Tethered V-REP (using V-REP as a remote controlled multi-body simulator) in Python.
The Python binding (vrep.py
and vrepConst.py
) and the driver libraries (remoteApi.dll
, remoteApi.dylib
, and remoteApi.so
) are copied as-is from V-REP PRO EDU V3.4
Thanks to Florian Golemo (https://github.com/fgolemo/vrepper) for help on the Linux side :)
THIS IS A FORK FROM https://github.com/ctmakro/vrepper, WITH SOME ADDITIONAL FEATURES:
(I created a pull request to the original repo, but the author hasn't accepted yet)
- Linux support
- versioned V-Rep libraries, so you don't get any weird version conflicts
- Python 2.7 support
- access to joint angles (reading/writing)

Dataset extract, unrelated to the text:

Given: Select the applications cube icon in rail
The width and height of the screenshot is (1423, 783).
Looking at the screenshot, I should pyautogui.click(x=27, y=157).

- access to synchronous/non-synchronous simuation
- PEP-8 conformity
Add the path to your V-REP installation to your PATH
:
-
(Windows) might be something like
C:/Program Files/V-REP3/V-REP_PRO_EDU/
$ set PATH=%PATH%;C:/Program Files/V-REP3/V-REP_PRO_EDU/
-
(Mac OS X) might be something like
/Users/USERNAME/V-REP_PRO_EDU/vrep.app/Contents/MacOS/
$ export PATH=$PATH:"/Users/USERNAME/V-REP_PRO_EDU/vrep.app/Contents/MacOS/"
-
(Linux) might be something like
/home/USERNAME/tools/V-REP_PRO_EDU_V3_4_0_Linux
$ export PATH="/home/USERNAME/tools/V-REP_PRO_EDU_V3_4_0_Linux":$PATH
Then run the following:
$ git clone https://github.com/ctmakro/vrepper
$ cd vrepper
$ pip install -e . #(install the vrepper package in edit mode)
$ ipython test_body_joint.py #(run the example)
The last command will start V-REP in headless mode (no GUI) and run a simple simulation step-by-step. Then it will shut itself down and exit.
- build your model with its GUI tools
- simulate your model with whatever programming language you like
If you are looking for:
- remote controlled simulation
- low overhead communication
- ability to start/stop simulation repeatedly to perform all kinds of experiment
Then vrepper has already paved the way for you. You should at least take a look at vrepper's source code.
- On Linux after the end of the script the V-Rep process isn't killed properly. Workaround: run "killall vrep" manually after the script finishes.